The listing below must be given again in full, exactly.

DATA RECORDS:
_____
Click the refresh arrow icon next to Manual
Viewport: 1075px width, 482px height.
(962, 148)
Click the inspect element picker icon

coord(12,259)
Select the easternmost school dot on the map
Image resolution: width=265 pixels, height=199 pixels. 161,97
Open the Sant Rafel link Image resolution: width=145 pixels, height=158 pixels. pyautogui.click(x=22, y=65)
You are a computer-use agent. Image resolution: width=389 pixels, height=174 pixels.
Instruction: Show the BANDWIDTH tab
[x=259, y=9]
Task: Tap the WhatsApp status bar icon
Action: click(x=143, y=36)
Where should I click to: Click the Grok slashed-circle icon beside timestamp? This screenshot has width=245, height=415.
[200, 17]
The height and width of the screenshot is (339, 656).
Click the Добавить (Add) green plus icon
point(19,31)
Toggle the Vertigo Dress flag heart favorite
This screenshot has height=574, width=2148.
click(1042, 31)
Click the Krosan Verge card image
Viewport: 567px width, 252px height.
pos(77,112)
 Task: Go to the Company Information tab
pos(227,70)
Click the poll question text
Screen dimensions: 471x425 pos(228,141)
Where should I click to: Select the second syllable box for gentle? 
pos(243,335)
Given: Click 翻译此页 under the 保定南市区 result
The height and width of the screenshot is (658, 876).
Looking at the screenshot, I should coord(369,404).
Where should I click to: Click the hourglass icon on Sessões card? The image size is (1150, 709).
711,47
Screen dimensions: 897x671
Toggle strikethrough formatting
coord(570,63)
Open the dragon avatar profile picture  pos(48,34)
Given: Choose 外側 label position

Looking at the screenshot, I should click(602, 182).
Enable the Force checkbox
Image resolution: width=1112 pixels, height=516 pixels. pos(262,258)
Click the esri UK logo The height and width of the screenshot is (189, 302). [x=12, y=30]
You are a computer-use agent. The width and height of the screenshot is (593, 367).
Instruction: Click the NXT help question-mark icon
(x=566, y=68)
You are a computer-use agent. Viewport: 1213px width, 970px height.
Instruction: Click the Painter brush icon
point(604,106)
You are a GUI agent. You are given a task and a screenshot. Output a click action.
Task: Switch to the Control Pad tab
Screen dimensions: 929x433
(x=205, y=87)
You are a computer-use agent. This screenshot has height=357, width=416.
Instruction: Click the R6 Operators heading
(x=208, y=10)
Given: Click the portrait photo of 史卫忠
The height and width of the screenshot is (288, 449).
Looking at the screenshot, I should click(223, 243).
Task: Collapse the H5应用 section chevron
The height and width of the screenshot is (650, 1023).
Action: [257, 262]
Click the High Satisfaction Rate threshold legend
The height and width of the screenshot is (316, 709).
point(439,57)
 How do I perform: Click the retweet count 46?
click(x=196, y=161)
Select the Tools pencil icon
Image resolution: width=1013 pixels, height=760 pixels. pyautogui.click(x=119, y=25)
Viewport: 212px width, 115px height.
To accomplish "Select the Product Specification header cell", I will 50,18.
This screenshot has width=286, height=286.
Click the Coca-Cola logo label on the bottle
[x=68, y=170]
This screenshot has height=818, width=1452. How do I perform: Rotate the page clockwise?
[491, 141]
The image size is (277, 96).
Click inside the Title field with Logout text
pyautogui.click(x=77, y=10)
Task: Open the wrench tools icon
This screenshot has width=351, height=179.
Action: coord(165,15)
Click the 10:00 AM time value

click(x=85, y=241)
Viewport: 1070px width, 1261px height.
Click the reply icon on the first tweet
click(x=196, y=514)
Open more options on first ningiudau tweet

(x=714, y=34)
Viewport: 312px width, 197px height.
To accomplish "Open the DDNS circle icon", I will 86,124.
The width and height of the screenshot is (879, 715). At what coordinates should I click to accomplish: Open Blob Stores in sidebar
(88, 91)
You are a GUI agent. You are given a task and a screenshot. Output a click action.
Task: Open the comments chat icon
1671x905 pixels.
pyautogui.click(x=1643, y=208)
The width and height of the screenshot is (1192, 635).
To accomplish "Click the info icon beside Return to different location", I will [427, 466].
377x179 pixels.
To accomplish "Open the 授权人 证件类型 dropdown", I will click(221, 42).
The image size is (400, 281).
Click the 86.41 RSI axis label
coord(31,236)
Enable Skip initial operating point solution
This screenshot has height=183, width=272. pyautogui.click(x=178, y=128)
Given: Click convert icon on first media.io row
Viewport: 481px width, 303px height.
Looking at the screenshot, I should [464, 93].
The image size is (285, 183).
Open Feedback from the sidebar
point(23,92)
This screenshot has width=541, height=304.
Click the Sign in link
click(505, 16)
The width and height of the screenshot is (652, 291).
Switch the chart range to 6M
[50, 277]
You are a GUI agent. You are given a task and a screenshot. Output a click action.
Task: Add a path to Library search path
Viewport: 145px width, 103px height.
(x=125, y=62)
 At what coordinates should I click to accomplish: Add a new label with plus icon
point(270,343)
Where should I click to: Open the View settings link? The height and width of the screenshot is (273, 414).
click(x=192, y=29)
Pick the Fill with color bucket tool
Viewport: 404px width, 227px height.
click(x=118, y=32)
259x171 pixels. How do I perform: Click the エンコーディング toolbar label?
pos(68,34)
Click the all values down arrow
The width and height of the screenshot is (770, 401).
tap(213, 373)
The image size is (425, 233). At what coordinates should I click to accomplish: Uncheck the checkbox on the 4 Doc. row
_____
WORKED SOLUTION:
Click the refresh arrow icon next to Manual
Viewport: 1075px width, 482px height.
(962, 148)
Click the inspect element picker icon

coord(12,259)
Select the easternmost school dot on the map
Image resolution: width=265 pixels, height=199 pixels. 161,97
Open the Sant Rafel link Image resolution: width=145 pixels, height=158 pixels. pyautogui.click(x=22, y=65)
You are a computer-use agent. Image resolution: width=389 pixels, height=174 pixels.
Instruction: Show the BANDWIDTH tab
[x=259, y=9]
Task: Tap the WhatsApp status bar icon
Action: click(x=143, y=36)
Where should I click to: Click the Grok slashed-circle icon beside timestamp? This screenshot has width=245, height=415.
[200, 17]
The height and width of the screenshot is (339, 656).
Click the Добавить (Add) green plus icon
point(19,31)
Toggle the Vertigo Dress flag heart favorite
This screenshot has height=574, width=2148.
click(1042, 31)
Click the Krosan Verge card image
Viewport: 567px width, 252px height.
pos(77,112)
 Task: Go to the Company Information tab
pos(227,70)
Click the poll question text
Screen dimensions: 471x425 pos(228,141)
Where should I click to: Select the second syllable box for gentle? 
pos(243,335)
Given: Click 翻译此页 under the 保定南市区 result
The height and width of the screenshot is (658, 876).
Looking at the screenshot, I should coord(369,404).
Where should I click to: Click the hourglass icon on Sessões card? The image size is (1150, 709).
711,47
Screen dimensions: 897x671
Toggle strikethrough formatting
coord(570,63)
Open the dragon avatar profile picture  pos(48,34)
Given: Choose 外側 label position

Looking at the screenshot, I should click(602, 182).
Enable the Force checkbox
Image resolution: width=1112 pixels, height=516 pixels. pos(262,258)
Click the esri UK logo The height and width of the screenshot is (189, 302). [x=12, y=30]
You are a computer-use agent. The width and height of the screenshot is (593, 367).
Instruction: Click the NXT help question-mark icon
(x=566, y=68)
You are a computer-use agent. Viewport: 1213px width, 970px height.
Instruction: Click the Painter brush icon
point(604,106)
You are a GUI agent. You are given a task and a screenshot. Output a click action.
Task: Switch to the Control Pad tab
Screen dimensions: 929x433
(x=205, y=87)
You are a computer-use agent. This screenshot has height=357, width=416.
Instruction: Click the R6 Operators heading
(x=208, y=10)
Given: Click the portrait photo of 史卫忠
The height and width of the screenshot is (288, 449).
Looking at the screenshot, I should click(223, 243).
Task: Collapse the H5应用 section chevron
The height and width of the screenshot is (650, 1023).
Action: [257, 262]
Click the High Satisfaction Rate threshold legend
The height and width of the screenshot is (316, 709).
point(439,57)
 How do I perform: Click the retweet count 46?
click(x=196, y=161)
Select the Tools pencil icon
Image resolution: width=1013 pixels, height=760 pixels. pyautogui.click(x=119, y=25)
Viewport: 212px width, 115px height.
To accomplish "Select the Product Specification header cell", I will 50,18.
This screenshot has width=286, height=286.
Click the Coca-Cola logo label on the bottle
[x=68, y=170]
This screenshot has height=818, width=1452. How do I perform: Rotate the page clockwise?
[491, 141]
The image size is (277, 96).
Click inside the Title field with Logout text
pyautogui.click(x=77, y=10)
Task: Open the wrench tools icon
This screenshot has width=351, height=179.
Action: coord(165,15)
Click the 10:00 AM time value

click(x=85, y=241)
Viewport: 1070px width, 1261px height.
Click the reply icon on the first tweet
click(x=196, y=514)
Open more options on first ningiudau tweet

(x=714, y=34)
Viewport: 312px width, 197px height.
To accomplish "Open the DDNS circle icon", I will 86,124.
The width and height of the screenshot is (879, 715). At what coordinates should I click to accomplish: Open Blob Stores in sidebar
(88, 91)
You are a GUI agent. You are given a task and a screenshot. Output a click action.
Task: Open the comments chat icon
1671x905 pixels.
pyautogui.click(x=1643, y=208)
The width and height of the screenshot is (1192, 635).
To accomplish "Click the info icon beside Return to different location", I will [427, 466].
377x179 pixels.
To accomplish "Open the 授权人 证件类型 dropdown", I will click(221, 42).
The image size is (400, 281).
Click the 86.41 RSI axis label
coord(31,236)
Enable Skip initial operating point solution
This screenshot has height=183, width=272. pyautogui.click(x=178, y=128)
Given: Click convert icon on first media.io row
Viewport: 481px width, 303px height.
Looking at the screenshot, I should [464, 93].
The image size is (285, 183).
Open Feedback from the sidebar
point(23,92)
This screenshot has width=541, height=304.
Click the Sign in link
click(505, 16)
The width and height of the screenshot is (652, 291).
Switch the chart range to 6M
[50, 277]
You are a GUI agent. You are given a task and a screenshot. Output a click action.
Task: Add a path to Library search path
Viewport: 145px width, 103px height.
(x=125, y=62)
 At what coordinates should I click to accomplish: Add a new label with plus icon
point(270,343)
Where should I click to: Open the View settings link? The height and width of the screenshot is (273, 414).
click(x=192, y=29)
Pick the Fill with color bucket tool
Viewport: 404px width, 227px height.
click(x=118, y=32)
259x171 pixels. How do I perform: Click the エンコーディング toolbar label?
pos(68,34)
Click the all values down arrow
The width and height of the screenshot is (770, 401).
tap(213, 373)
The image size is (425, 233). At what coordinates should I click to accomplish: Uncheck the checkbox on the 4 Doc. row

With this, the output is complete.